Evaluation of Two Different CMV-Immunoglobulin Regimens for Combined CMV Prophylaxis in High-Risk Patients following Lung Transplant.

Autor: Mora VM; Service of Respiratory Medicine, Hospital Universitario Marqués de Valdecilla, 39008 Santander, Spain.; Genetic Epidemiology and Atherosclerosis in Systemic Inflammatory Diseases Group, IDIVAL, 39008 Santander, Spain., Ussetti P; Department of Neumology, Hospital Puerta de Hierro, Majadahonda, 28222 Madrid, Spain., de Pablo A; Department of Neumology, Hospital Universitario 12 de octubre, 28041 Madrid, Spain., Iturbe D; Service of Respiratory Medicine, Hospital Universitario Marqués de Valdecilla, 39008 Santander, Spain.; Genetic Epidemiology and Atherosclerosis in Systemic Inflammatory Diseases Group, IDIVAL, 39008 Santander, Spain., Laporta R; Department of Neumology, Hospital Puerta de Hierro, Majadahonda, 28222 Madrid, Spain., Alonso R; Department of Neumology, Hospital Universitario 12 de octubre, 28041 Madrid, Spain., Aguilar M; Department of Neumology, Hospital Puerta de Hierro, Majadahonda, 28222 Madrid, Spain., Quezada CA; Department of Neumology, Hospital Universitario 12 de octubre, 28041 Madrid, Spain., Cifrián JM; Service of Respiratory Medicine, Hospital Universitario Marqués de Valdecilla, 39008 Santander, Spain.; Genetic Epidemiology and Atherosclerosis in Systemic Inflammatory Diseases Group, IDIVAL, 39008 Santander, Spain.
Jazyk: angličtina
Zdroj: Microorganisms [Microorganisms] 2022 Dec 22; Vol. 11 (1). Date of Electronic Publication: 2022 Dec 22.
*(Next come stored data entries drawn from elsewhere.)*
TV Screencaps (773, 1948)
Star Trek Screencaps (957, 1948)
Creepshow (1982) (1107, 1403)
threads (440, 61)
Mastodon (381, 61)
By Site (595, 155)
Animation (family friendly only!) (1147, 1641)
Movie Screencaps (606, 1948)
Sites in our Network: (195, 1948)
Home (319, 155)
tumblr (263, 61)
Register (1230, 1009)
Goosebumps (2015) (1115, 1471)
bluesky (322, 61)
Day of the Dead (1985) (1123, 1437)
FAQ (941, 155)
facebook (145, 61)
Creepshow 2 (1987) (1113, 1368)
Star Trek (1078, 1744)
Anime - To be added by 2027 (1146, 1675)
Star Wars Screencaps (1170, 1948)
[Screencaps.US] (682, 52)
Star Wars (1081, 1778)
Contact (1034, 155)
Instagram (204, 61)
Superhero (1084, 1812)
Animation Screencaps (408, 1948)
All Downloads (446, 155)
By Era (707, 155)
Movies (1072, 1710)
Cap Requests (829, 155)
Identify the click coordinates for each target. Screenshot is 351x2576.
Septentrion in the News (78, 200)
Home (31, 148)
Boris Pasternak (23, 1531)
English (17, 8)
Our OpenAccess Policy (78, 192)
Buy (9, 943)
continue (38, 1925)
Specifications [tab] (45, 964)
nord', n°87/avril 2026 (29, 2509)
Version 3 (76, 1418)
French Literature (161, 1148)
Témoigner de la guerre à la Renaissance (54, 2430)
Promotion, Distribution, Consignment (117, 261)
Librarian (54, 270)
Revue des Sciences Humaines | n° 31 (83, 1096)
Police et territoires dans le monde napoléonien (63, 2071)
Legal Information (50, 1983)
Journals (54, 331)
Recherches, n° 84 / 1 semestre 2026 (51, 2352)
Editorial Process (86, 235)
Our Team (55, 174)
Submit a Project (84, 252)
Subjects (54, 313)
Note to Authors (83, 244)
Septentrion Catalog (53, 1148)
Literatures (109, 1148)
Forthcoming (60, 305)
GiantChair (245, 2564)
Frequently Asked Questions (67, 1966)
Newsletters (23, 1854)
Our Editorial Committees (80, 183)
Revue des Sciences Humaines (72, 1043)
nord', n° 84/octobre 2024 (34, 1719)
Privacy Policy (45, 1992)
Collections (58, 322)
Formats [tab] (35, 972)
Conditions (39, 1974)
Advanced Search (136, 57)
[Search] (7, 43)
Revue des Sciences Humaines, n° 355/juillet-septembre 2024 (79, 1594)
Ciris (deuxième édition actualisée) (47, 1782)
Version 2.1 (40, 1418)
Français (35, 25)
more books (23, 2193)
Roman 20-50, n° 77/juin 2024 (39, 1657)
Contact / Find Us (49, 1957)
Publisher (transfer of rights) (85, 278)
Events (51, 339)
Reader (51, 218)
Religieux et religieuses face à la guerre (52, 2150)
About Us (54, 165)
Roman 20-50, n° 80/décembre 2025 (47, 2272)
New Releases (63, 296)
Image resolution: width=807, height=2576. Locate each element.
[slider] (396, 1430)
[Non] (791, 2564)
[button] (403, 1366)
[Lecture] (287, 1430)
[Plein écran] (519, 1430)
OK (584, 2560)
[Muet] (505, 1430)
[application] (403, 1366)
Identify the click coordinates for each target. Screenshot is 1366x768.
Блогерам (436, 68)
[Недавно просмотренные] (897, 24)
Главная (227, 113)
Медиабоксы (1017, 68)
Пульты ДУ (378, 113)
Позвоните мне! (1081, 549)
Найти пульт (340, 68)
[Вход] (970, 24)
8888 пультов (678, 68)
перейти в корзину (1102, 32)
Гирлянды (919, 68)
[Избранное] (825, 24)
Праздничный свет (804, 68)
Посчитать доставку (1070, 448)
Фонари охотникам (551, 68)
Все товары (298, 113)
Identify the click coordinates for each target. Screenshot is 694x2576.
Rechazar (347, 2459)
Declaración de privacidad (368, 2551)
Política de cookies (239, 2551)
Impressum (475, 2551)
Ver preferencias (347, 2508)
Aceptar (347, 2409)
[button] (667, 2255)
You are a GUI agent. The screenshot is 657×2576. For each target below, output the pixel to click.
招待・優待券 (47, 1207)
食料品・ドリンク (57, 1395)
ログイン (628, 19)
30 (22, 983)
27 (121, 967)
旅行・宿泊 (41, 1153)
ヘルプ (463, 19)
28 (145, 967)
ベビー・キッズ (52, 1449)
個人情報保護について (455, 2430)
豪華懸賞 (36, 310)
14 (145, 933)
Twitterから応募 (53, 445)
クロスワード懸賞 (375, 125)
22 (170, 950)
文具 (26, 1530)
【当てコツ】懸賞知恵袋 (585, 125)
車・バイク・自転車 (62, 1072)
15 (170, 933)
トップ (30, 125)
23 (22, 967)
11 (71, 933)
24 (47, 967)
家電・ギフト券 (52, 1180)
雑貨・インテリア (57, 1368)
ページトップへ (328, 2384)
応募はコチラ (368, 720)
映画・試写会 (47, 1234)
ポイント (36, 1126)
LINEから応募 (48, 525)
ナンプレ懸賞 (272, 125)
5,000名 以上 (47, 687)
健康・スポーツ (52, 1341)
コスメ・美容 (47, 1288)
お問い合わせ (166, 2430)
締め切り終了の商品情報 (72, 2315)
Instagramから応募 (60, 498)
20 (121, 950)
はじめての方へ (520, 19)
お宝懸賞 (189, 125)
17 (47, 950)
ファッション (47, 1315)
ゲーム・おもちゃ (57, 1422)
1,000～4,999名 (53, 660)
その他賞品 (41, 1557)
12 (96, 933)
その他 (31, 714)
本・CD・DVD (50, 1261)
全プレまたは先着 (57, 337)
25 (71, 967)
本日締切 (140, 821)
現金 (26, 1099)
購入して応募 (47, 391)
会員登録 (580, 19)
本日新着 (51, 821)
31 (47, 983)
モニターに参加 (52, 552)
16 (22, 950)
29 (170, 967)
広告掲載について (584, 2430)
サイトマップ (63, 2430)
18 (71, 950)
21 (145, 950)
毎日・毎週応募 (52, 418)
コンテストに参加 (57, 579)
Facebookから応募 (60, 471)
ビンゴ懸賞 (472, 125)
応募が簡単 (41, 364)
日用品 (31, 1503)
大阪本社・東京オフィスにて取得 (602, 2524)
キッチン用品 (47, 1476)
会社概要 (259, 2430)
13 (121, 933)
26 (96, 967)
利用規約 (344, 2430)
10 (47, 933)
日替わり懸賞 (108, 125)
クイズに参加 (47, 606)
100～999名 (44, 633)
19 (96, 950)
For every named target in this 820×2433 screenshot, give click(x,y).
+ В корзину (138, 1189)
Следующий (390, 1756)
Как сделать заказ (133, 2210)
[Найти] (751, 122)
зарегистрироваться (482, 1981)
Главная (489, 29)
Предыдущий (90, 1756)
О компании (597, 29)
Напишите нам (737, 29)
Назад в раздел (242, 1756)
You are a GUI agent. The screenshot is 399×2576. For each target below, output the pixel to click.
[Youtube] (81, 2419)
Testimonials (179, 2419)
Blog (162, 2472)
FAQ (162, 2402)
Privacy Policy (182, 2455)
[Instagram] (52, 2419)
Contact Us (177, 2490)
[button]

DOI: 10.3390/microorganisms11010032
Abstrakt: Background: The clinical benefits of the common off-label use of cytomegalovirus (CMV)-specific immunoglobulin (CMV-Ig) combined with antivirals in organ transplantation have not been previously assessed. The objective was to compare the risk of CMV infection and other post-transplantation outcomes between two CMV-Ig prophylaxis regimens in lung transplant recipients; Methods: Retrospective study of 124 donor CMV positive/recipient negative (D+/R-) patients receiving preventive ganciclovir/valganciclovir for 12 months, of whom 62 received adjunctive CMV-Ig as per label indication (short regimen [SR-Ig]; i.e., 7 doses over 2.5 months) and were compared to 62 who received an extended off-label regimen (ER-Ig) consisting of 17 doses over one year after transplantation.
Results: The incidence of CMV infection or disease, acute rejection, chronic lung allograft dysfunction, and survival did not differ between the two CMV-Ig schedules. Although the time to the first CMV infection after transplantation was shorter in the ER-Ig than in the SR-Ig adjunctive group (log-rank: p = 0.002), the risk was independently predicted by antiviral cessation (odds ratio = 3.74; 95% confidence interval = 1.04-13.51; p = 0.030), whereas the CMV-Ig schedule had no effect.
Conclusions: Extending the adjunctive CMV-Ig prophylaxis beyond the manufacturer's recommendations up to one year does not confer additional clinical benefits regarding lung post-transplantation outcomes.